Fifth, based on the previous outcomes on individual 2D TMDs synthesis both in a single-step and a two-step processes, a comprehensive investigation on a few possible ways to grow 2D MoS2-WS2 heterostructures directly was performed. These results follow the advanced studies of the growth parameters in PLD and present a few possible routes to synthesize 2D MoS2-WS2 heterostructures. The heterostructures can be grown using bilayer MoOx/WOx oxide conversion and sequential synthesis. Here, different stages of the heterostructure synthesis are investigated, and an optical characterization of their various stacking types is presented. For all the cases, the PL emission from the heterostructures appears to be quenched as it emerges from the overlapping areas. The resulting films were classified as n-type/n-type heterostructures because the constituent semiconducting materials exhibit different bandgaps.

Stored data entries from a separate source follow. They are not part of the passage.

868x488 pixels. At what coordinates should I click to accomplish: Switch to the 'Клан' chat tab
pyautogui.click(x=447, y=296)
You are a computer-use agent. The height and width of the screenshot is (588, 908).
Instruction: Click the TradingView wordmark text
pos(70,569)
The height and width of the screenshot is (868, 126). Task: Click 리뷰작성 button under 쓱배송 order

Sixth, the influence of the eﬀiciency of various growth promoters, which aims to minimize 2D TMD growth temperature and maximize area coverage by inducing an intermediate liquid phase, was studied. It was found that upon certain growth conditions, vapour-liquid-solid (VLS) phase reaction leads to the formation of long single crystalline MoS2 quasi-1D nanoribbons. Notably, the alkali metal halide layer (NaF) acts as a promoter for the directional growth of quasi-1D MoS2 nanoribbons. Here, a possible growth mechanism of such MoS2 nanoribbons was suggested, and an intrinsic biaxial strain present in the nanoribbons was discussed. The demonstration of multilayer quasi-1D MoS2 nanoribbons opens new opportunities to potentially achieve nanoscale devices with novel functionalities.
In conclusion, a 2D materials synthesis was established, and a vast amount of exciting phenomena related to their synthesis were explored.